Sussex born and bred, Crane lives in the next village to Cuckfield and sets great store by local provenance. His cooking style may be classical French, but the ingredients are proudly rosbif, with the kitchen sourcing as much as it can from a radius of about 10 miles.

We were treated to a tasting menu that showcased local produce with a selection of fine Sussex wines. After canapes on the lawn, we moved into the Burrell Suite, a 15th-century pannelled dining room with capacity for groups of up to 40 (the main dining room can seat 96, with views over the immaculate lawn across to the South Downs).

A starter of Selsey crab lasagne with cheese straws was paired with a cheery glass of Victoria Rosé bubbly from the local Ridgeview Wine Estate (who says the fizz has to stop when the food starts?), a creamy, fruity coupling that got things off to a rich start.

__Data section__:
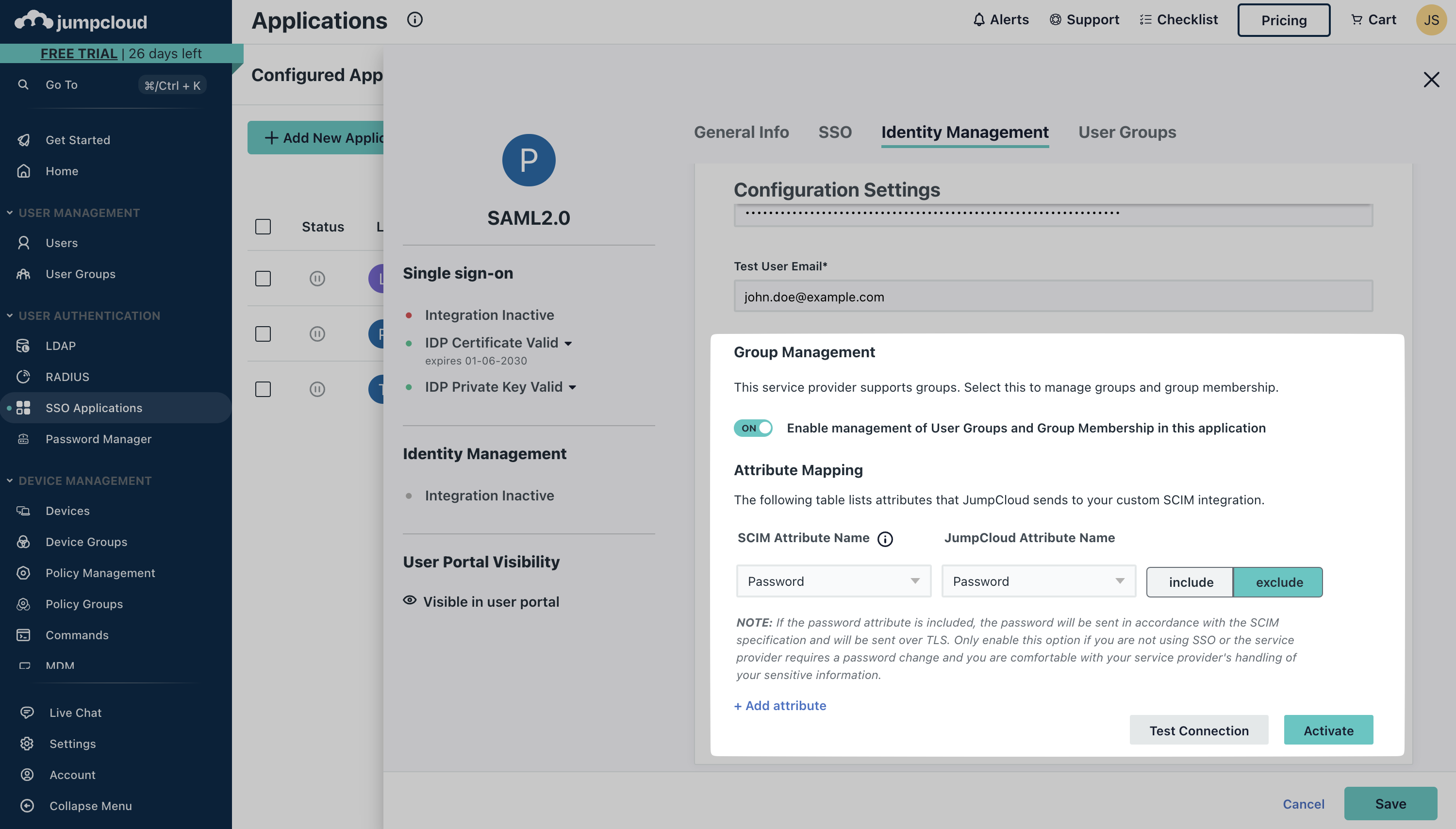
Task: Select all rows in the applications table
Action: click(263, 227)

__Problems and tasks__:
a - Reproduce verbatim the Sussex restaurant review from "Sussex born and" to "the South Downs).".
b - Summarize the Sussex restaurant review in two sentences.
c - Extend the Sussex restaurant review onward from its final sentence.

__Answers below__:
a -
Sussex born and bred, Crane lives in the next village to Cuckfield and sets great store by local provenance. His cooking style may be classical French, but the ingredients are proudly rosbif, with the kitchen sourcing as much as it can from a radius of about 10 miles.

We were treated to a tasting menu that showcased local produce with a selection of fine Sussex wines. After canapes on the lawn, we moved into the Burrell Suite, a 15th-century pannelled dining room with capacity for groups of up to 40 (the main dining room can seat 96, with views over the immaculate lawn across to the South Downs).

b - Crane, who was born in Sussex and lives in the village next to Cuckfield, cooks in a classical French style while sourcing as many ingredients as possible from within about 10 miles. The tasting menu, served with Sussex wines in the 15th-century paneled Burrell Suite, opened with Selsey crab lasagne and cheese straws paired with Victoria Rosé sparkling wine from the local Ridgeview Wine Estate.

c -
Next up was a lighter plate of smoked mackerel (smoked on the premises) with beetroot, apple, horseradish cream and crackers. One of our favourite dishes of the evening, it took a bunch of strong flavours and magicked them into a perfectly balanced whole. This was served with another sparkler: a citrussy Blanc de Blancs from the nearby Bolney Estate, a winery that recently lost 5,000 bottles in a robbery, which is a bittersweet endorsement if ever there was one.

The meat course was grass-fed beef from Trenchmore Farm in the village of Cowfold (you couldn’t make it up), with root veg, celeriac puree and wild garlic leaves, a natural resource we’d seen growing vigorously in the woods around here. Crane believes you can taste the difference in beef from cattle that’s been humanely reared, and the sublimely tender fillet and rich oxtail in this dish seemed to bear that out. A jammy Pinot Noir from Bolney Estate was a fragrant match.

After pepping up our palates with a sharp and tangy citrus fruit plate of grapefruit, orange, lemon and meringue, we pushed the boat out with the Assiette of Chocolate – five tantalising confections, including white chocolate vanilla cream, dark chocolate sorbet and a macaroon with caramel glaze.

After this, some might argue that the petit fours accompanying our coffee were surplus to requirements, but we can’t face down homemade fudge or a hazelnut tuile when it’s placed before us, so a gesture was made and our efforts sweetly rewarded.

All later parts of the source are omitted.